- _WHAT YOU NEED TO DO_: When you reach the line containing "Giấy nhám (317, 121)" in the data below, begin returning lines exactly as written, and stop once the line containing "Next (267, 216)" has been returned.

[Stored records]
--- START ---
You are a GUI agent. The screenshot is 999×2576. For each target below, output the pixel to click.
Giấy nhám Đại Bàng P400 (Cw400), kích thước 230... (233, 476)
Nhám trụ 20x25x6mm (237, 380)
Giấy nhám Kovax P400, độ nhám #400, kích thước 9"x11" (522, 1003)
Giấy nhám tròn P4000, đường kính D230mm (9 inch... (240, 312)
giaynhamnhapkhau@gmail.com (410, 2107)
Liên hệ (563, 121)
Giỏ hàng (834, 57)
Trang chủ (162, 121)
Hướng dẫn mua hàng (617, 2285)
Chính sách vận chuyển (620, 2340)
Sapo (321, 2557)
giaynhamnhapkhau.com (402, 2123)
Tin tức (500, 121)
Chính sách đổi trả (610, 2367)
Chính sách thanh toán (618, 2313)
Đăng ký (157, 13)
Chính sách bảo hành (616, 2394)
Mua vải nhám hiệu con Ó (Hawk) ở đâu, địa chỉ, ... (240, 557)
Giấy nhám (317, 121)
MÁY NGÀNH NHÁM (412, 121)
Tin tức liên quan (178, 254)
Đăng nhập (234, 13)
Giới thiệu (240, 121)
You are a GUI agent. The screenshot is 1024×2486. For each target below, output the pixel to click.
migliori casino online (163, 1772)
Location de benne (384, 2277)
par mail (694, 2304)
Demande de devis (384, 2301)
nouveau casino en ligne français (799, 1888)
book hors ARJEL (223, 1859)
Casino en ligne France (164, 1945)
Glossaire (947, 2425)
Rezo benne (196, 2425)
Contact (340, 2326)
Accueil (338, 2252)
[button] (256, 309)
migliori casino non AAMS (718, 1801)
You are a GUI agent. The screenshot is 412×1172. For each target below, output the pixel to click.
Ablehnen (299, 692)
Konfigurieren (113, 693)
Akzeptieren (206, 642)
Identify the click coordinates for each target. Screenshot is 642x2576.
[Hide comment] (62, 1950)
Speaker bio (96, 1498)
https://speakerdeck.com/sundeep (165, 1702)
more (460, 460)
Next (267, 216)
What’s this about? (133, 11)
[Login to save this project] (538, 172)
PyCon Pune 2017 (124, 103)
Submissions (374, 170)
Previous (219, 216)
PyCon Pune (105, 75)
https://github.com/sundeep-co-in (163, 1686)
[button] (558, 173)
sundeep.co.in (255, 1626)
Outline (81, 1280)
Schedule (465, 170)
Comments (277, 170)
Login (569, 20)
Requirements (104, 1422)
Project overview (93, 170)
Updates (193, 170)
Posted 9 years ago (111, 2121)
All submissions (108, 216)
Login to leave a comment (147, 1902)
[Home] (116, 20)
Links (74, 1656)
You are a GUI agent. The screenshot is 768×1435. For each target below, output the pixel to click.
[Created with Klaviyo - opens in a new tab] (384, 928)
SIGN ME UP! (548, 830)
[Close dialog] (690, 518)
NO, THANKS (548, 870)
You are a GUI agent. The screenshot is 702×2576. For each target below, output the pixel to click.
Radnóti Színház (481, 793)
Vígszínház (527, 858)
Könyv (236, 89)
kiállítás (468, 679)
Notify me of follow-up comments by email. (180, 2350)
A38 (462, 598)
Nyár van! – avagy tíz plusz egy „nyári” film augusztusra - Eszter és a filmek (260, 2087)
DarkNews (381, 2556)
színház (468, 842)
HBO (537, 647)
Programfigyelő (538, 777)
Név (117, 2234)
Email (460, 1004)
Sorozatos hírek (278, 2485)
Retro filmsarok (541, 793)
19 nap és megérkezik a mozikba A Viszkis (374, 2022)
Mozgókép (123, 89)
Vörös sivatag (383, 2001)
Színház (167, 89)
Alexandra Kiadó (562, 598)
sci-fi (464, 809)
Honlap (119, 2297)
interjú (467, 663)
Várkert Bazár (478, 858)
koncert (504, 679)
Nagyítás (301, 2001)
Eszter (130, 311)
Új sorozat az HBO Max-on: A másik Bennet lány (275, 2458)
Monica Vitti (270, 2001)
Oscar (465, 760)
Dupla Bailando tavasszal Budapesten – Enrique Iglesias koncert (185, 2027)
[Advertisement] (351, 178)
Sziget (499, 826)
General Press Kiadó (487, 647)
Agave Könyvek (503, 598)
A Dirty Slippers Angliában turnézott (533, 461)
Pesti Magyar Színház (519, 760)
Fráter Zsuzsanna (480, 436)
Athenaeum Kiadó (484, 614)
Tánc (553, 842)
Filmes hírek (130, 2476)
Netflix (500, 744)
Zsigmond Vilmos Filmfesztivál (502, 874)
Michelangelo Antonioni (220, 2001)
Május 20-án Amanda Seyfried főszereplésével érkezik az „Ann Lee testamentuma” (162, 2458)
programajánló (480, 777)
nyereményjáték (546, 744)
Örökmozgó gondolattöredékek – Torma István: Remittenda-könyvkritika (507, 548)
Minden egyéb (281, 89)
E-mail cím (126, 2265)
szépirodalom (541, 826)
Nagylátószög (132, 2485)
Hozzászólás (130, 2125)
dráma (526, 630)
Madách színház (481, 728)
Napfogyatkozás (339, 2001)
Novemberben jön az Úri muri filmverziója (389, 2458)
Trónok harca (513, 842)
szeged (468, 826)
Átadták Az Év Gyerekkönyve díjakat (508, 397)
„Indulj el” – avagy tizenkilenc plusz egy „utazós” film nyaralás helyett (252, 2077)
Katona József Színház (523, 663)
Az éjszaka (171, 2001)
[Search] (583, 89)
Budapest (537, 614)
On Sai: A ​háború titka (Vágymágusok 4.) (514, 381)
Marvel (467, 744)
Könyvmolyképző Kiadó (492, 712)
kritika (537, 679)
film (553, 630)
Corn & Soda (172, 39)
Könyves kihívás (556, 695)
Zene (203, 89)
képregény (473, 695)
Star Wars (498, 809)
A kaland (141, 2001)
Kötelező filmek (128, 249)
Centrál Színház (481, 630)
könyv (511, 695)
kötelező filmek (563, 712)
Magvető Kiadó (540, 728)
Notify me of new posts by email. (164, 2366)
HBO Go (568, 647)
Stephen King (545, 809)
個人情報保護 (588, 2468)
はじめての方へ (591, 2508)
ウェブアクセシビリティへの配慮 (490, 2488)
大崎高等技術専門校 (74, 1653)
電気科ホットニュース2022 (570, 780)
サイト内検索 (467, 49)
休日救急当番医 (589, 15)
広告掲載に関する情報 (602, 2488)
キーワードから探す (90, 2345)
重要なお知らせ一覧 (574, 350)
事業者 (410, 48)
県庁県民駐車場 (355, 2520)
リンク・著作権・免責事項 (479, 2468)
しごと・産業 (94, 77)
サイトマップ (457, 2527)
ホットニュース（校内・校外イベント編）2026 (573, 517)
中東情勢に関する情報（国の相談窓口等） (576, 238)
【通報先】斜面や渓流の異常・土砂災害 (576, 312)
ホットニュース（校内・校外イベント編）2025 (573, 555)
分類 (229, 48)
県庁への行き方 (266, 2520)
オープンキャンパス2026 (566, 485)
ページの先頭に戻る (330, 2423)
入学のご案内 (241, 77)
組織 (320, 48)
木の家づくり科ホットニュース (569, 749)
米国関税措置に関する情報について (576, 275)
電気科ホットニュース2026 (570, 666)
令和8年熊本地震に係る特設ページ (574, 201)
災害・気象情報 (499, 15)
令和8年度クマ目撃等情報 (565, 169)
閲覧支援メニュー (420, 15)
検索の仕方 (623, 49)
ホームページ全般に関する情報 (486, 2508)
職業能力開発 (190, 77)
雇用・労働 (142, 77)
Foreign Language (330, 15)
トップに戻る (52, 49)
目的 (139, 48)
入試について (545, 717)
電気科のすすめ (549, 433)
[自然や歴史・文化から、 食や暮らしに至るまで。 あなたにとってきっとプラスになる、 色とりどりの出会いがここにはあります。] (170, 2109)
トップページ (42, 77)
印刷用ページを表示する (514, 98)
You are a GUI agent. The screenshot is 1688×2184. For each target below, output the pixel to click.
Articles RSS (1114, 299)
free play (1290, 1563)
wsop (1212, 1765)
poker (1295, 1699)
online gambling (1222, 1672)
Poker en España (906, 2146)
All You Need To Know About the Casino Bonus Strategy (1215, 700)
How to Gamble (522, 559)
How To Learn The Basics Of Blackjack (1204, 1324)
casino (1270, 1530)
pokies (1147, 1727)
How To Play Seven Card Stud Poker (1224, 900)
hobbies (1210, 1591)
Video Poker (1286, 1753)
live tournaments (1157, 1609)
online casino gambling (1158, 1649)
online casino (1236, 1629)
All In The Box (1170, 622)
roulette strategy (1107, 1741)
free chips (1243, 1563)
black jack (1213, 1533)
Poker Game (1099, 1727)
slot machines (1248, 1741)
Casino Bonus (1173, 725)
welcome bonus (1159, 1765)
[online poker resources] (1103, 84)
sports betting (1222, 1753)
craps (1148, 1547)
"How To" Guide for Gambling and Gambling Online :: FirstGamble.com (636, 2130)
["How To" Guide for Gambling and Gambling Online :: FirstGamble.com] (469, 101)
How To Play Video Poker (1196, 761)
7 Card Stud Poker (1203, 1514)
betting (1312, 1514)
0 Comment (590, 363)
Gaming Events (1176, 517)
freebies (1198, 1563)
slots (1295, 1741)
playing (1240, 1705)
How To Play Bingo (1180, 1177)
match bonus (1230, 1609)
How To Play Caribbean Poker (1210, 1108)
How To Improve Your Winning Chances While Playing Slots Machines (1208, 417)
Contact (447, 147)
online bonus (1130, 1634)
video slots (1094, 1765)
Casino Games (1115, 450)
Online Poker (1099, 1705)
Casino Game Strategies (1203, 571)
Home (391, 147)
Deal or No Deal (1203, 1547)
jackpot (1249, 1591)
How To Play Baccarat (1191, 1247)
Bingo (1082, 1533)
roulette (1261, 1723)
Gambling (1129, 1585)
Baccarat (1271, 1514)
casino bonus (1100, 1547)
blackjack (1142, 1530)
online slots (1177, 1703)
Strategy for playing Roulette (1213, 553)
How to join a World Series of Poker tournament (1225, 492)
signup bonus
--- END ---
- _FINISHED TASK_:
Giấy nhám (317, 121)
MÁY NGÀNH NHÁM (412, 121)
Tin tức liên quan (178, 254)
Đăng nhập (234, 13)
Giới thiệu (240, 121)
You are a GUI agent. The screenshot is 1024×2486. For each target below, output the pixel to click.
migliori casino online (163, 1772)
Location de benne (384, 2277)
par mail (694, 2304)
Demande de devis (384, 2301)
nouveau casino en ligne français (799, 1888)
book hors ARJEL (223, 1859)
Casino en ligne France (164, 1945)
Glossaire (947, 2425)
Rezo benne (196, 2425)
Contact (340, 2326)
Accueil (338, 2252)
[button] (256, 309)
migliori casino non AAMS (718, 1801)
You are a GUI agent. The screenshot is 412×1172. For each target below, output the pixel to click.
Ablehnen (299, 692)
Konfigurieren (113, 693)
Akzeptieren (206, 642)
Identify the click coordinates for each target. Screenshot is 642x2576.
[Hide comment] (62, 1950)
Speaker bio (96, 1498)
https://speakerdeck.com/sundeep (165, 1702)
more (460, 460)
Next (267, 216)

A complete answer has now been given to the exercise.